To make the city centre more liveable for residents and more welcoming for visitors, Budapest has invested in greener public space. As the city grows denser and its summers grow hotter, street trees earn their place: a mature canopy shades hot pavements and cools the air around it, while the leaves catch dust and traffic pollution before it reaches people.

Between 2019 and 2023, Van den Berk Nurseries supplied around 120 trees for this programme, most of them grown to a stem girth of 25 to 30 centimetres. At that size the trees made an immediate difference, giving the streets full crowns and real structure from the very first season.

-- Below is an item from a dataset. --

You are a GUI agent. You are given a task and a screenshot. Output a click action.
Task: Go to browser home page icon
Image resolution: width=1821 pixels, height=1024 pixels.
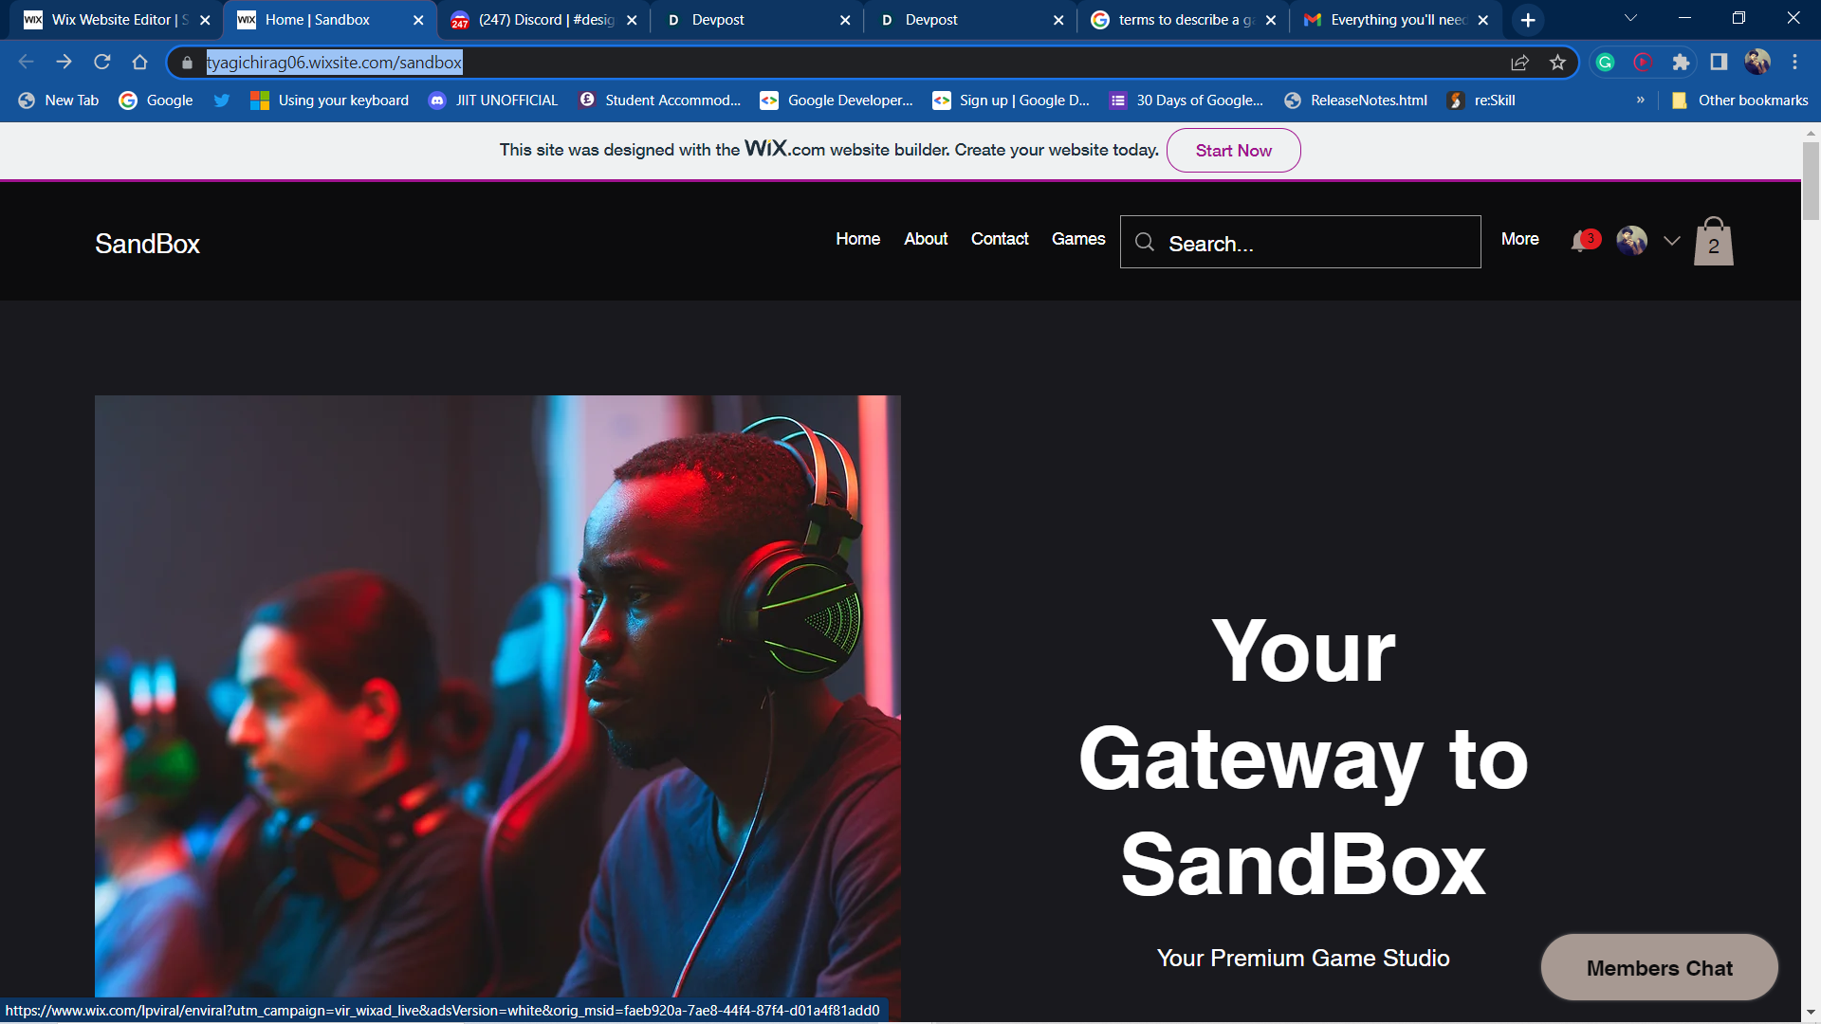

Most of them were climate-tolerant field maples, mainly Acer campestre 'Elsrijk' and Acer campestre 'Lienco'. Field maple is native to Hungary and well suited to hard city conditions. Its roots tolerate being paved over, and it stands up to the de-icing salt and drought that wear down more delicate street trees. 'Elsrijk' carries a dense, compact crown that works well in narrow streets, and both selections flower for bees and butterflies and turn yellow in autumn. Alongside the maples came other robust urban species, including Persian ironwood (Parrotia persica), Mongolian lime (Tilia mongolica 'Buda') and Caucasian wingnut (Pterocarya fraxinifolia), spreading the planting across several species so the streets stay green even if one runs into trouble.

These future-proof trees now line some of Budapest's most visited streets, making the centre cooler, cleaner and more pleasant to walk through, and they will keep doing that for decades as they grow.